“Non à l’instrumentalisation de la pédopornographie à des fins liberticides!”
Jeudi 10 juin 2010
En avril, une déclaration écrite “sur la création d’un système d’alerte rapide européen (SARE) contre les pédophiles et les auteurs de harcèlements sexuels” a été déposée au Parlement européen. A la grande surprise de nombreux eurodéputés, il est apparu après une lecture plus en détail que ce texte recherché également un tout autre objectif: obliger les moteurs de recherche (Google, Yahoo, Bing et les autres) à conserver des données. Pour Françoise Castex, qui a retiré sa signature de ce texte, cela pose de nouveau la question de l’instrumentalisation de la lutte contre la pédopornographie pour faire voter des lois enfreignant les libertés fondamentales, et ensuite les étendre, par exemple, au cadre de la propriété intellectuelle.
Le texte, dit déclaration 29* a été déposé le 19 avril dernier, à l’initiative de deux députés européens du PPE (Parti chrétien-démocrate), le groupe le plus important au Parlement.
Il comporte deux points :
- le premier propose la création d’un Système d’Alerte Rapide Européen (SARE), soit un moyen coordonné entre les États membres pour combattre la pédopornographie et le harcèlement sexuel. C’est ce point qui a été mis en avant soutenu par une majorité d’eurodéputé (entrainant leur signature).

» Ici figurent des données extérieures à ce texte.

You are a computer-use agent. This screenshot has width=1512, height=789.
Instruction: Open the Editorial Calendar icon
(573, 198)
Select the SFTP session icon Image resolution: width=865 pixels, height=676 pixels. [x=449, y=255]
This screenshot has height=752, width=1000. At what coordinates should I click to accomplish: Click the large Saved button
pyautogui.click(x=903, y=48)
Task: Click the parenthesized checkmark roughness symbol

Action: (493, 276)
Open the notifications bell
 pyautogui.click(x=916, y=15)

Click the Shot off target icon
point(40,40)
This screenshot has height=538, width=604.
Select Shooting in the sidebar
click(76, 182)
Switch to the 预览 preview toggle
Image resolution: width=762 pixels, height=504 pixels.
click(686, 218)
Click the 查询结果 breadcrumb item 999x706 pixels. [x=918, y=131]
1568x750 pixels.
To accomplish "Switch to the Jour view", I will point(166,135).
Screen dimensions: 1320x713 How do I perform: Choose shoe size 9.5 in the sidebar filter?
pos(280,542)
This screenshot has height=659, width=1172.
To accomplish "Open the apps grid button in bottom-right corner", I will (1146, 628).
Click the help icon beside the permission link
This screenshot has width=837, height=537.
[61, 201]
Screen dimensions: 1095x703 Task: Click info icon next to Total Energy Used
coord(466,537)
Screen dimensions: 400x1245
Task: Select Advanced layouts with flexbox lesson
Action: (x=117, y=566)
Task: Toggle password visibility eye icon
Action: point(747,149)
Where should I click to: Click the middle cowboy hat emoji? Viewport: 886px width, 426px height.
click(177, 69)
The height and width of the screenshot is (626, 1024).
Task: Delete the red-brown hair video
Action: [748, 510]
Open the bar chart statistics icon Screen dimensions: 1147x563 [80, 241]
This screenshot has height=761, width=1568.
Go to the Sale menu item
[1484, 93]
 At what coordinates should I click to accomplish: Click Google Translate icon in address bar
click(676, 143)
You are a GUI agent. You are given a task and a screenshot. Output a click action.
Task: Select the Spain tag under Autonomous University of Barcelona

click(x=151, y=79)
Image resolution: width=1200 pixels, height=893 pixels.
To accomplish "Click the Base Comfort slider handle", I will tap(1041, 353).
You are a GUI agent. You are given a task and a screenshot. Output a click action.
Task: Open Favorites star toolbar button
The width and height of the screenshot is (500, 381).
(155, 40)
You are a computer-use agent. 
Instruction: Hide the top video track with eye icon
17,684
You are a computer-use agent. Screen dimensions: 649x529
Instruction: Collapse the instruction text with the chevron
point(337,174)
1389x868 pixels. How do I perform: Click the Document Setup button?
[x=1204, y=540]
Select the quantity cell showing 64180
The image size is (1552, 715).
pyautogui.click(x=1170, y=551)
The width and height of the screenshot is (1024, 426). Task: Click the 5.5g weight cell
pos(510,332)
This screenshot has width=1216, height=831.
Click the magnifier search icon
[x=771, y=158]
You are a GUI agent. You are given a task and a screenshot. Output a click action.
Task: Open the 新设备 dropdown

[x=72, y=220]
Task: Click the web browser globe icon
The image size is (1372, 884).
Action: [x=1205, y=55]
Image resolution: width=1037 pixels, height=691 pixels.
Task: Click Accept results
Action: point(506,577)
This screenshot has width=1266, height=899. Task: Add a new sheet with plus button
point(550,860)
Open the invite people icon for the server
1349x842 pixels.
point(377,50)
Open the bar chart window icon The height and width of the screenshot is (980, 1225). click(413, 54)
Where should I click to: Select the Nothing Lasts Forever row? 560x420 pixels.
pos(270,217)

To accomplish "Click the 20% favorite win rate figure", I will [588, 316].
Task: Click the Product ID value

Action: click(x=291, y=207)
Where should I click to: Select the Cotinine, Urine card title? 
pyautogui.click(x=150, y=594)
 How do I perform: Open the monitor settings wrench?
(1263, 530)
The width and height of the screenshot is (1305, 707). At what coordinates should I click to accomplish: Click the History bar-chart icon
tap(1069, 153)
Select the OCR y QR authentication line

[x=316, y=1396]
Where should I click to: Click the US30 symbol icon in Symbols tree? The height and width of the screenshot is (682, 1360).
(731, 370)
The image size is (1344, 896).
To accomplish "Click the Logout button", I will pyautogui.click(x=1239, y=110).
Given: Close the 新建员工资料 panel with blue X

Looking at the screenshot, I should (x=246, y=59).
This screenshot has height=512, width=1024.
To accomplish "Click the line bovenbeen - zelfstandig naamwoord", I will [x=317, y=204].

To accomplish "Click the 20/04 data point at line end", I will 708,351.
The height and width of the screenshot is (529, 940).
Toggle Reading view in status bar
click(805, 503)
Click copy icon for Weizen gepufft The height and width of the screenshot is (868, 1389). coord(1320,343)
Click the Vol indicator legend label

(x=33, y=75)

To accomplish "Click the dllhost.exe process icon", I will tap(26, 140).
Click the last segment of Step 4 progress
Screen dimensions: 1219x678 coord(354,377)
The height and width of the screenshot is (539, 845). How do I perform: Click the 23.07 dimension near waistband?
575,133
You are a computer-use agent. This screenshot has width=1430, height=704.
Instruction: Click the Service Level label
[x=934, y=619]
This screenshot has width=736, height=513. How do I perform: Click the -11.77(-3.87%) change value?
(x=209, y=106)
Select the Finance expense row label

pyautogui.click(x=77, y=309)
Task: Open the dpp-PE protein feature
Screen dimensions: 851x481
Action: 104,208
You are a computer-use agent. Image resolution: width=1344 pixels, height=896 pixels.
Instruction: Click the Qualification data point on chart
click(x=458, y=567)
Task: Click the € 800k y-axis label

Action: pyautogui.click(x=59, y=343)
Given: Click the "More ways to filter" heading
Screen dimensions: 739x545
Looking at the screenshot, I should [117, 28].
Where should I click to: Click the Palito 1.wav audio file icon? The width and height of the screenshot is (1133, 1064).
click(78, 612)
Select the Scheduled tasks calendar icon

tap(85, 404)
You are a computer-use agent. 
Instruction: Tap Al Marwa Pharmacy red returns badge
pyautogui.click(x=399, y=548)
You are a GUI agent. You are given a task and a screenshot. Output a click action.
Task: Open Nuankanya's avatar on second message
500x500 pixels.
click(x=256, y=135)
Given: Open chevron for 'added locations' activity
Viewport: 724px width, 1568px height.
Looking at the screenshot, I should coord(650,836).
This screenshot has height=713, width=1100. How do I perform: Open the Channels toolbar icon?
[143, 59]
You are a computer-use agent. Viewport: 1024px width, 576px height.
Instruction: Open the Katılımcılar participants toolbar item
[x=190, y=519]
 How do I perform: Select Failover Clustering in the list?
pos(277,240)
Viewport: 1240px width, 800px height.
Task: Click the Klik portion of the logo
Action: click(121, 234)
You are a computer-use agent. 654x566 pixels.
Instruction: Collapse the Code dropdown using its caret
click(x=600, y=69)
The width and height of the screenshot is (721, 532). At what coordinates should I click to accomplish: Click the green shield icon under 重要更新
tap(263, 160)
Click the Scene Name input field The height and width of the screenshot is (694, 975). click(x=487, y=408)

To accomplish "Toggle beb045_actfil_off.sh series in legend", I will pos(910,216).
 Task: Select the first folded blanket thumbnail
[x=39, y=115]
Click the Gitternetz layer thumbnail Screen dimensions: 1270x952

- le second “invite le Conseil et la Commission à mettre en œuvre la directive 2006/24/CE en l’étendant aux moteurs de recherche pour contrer avec rapidité et efficacité la pédopornographie et le harcèlement sexuel en ligne”.
Or, la directive 2006/24/CE à laquelle il est fait référence, concerne la conservation des données.
“Ce point sur l’extension de la rétention des données n’est indiquée nulle part sur les prospectus distribués à l’ensemble des députés et sur le site smile29 (apparenté à la déclaration 29), ce qui est malhonnête intellectuellement” commente Françoise Castex qui, depuis, a retiré son nom de la liste des signataires.
Les dangers de la directive 2006/24/CE
La directive 2006/24/CE a été adoptée au cours de la législature précédente, après une forte pression du Conseil, et malgré une opposition de la Commission des Libertés civiles. L’application d’une telle directive, notamment tel que semble le prévoir la Déclaration 29, pourrait amener à la conservation des mots-clés, ce qui porterait directement atteinte aux libertés fondamentales des internautes. Tout comme le filtrage prévu par la directive, et sur lequel le Contrôleur européen de la protection des données (CEPD) a émis un avis très critique quand à son impact sur les droits fondamentaux à la vie privée et à la protection des données.
Sous couvert de lutter contre la pédopornographie, il y s’agit donc d’une tentative pour restreindre nos libertés fondamentales, ce à quoi beaucoup d’eurodéputé, qui ont depuis retiré leur signature, sont opposés.
*Pour rappel, une déclaration écrite n’a pas d’effet législatif direct. Mais, quand elle est adoptée, elle indique la position officielle du Parlement européen sur le sujet. Elle est un signal important envers la Commission.